大型航天器在轨运行寿命终止后,为避免坠落在人口稠密地区造成事故,一般通过控制其主动离轨再入,使其坠落在南太平洋航天器坟场区域。再入大气层过程中受气动作用影响剧烈,航天器气动稳定性对再入姿态及姿态保持有直接影响,从而影响到再入轨道。为分析质心位置、航天器舱外部件等对航天器气动稳定性的影响,文章利用快速气动力方法,获得了航天器在不同工况下的气动力矩特性,进而分析其气动稳定性。对于给定质心位置的航天器,随着舱外部件不断解体,从单配平点转变为多配平点。而对于不同质心位置,质心位置接近端面时仅存在单配平点,位于中部则可能出现多配平点。因此,对于需要再入的大型航天器,其质心位置及舱外部件在设计阶段就应考虑其对再入气动稳定性的影响,始终保持在单配平点工况,以降低再入过程姿态、轨道控制技术难度。

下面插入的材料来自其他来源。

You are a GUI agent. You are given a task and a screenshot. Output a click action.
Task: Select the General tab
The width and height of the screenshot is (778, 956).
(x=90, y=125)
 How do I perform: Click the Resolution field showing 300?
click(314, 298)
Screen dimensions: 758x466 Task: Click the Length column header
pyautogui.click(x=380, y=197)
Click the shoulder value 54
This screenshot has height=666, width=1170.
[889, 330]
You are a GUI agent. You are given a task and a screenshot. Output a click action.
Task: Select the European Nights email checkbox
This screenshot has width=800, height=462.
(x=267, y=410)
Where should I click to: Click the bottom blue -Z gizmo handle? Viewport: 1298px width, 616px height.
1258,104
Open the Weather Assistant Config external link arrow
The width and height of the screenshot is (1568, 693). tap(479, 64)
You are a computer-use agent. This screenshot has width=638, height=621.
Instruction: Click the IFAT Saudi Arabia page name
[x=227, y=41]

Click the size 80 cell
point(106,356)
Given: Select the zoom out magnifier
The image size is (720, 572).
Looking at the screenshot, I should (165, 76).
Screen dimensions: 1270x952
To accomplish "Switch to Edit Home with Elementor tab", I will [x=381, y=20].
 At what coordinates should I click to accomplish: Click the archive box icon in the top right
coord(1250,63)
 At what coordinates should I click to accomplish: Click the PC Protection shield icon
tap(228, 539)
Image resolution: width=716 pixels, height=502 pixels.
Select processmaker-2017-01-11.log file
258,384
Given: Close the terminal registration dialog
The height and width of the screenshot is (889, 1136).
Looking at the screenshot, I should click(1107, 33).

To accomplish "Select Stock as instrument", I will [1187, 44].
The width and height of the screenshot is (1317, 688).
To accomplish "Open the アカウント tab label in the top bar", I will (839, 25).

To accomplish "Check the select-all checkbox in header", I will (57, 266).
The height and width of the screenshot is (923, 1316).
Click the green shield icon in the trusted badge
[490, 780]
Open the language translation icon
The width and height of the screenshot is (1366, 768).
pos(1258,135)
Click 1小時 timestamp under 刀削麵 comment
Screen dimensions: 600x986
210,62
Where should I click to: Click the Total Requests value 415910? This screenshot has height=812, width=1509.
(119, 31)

After the end of orbital life of large-scale spacecraft, it is generally controlled to actively deorbit and complete its destructive re-entry in the Spacecraft Cemetery in the Southern Pacific Ocean, in order to avoid the risk of accidently depositing debris in populated areas. Aerodynamic effect is severe during the process of re-entry. The aerodynamic stability of spacecraft has direct impact on the reentry attitude and attitude hold, thus affecting the re-entry orbit. In this paper, the aerodynamic torque characteristics of the spacecraft under different working conditions are obtained by using fast aerodynamic methods, to analyze the influence of the centroid position and external components on the aerodynamic stability of the spacecraft. For spacecraft with given centroid position, as the external components disintegrate, the stability varies from one single neutral point to multiple neutral points. For different centroid positions, there is only a single neutral point when the centroid position is close to the end surface of the spacecraft, but multiple neutral points may appear when the centroid position is in the middle of the spacecraft. Therefore, for large-scale spacecraft, the centroid position and external components should be considered in the design stage in order to always maintain the aerodynamic stability at single neutral point, thus reduce the technical difficulty for re-entry control.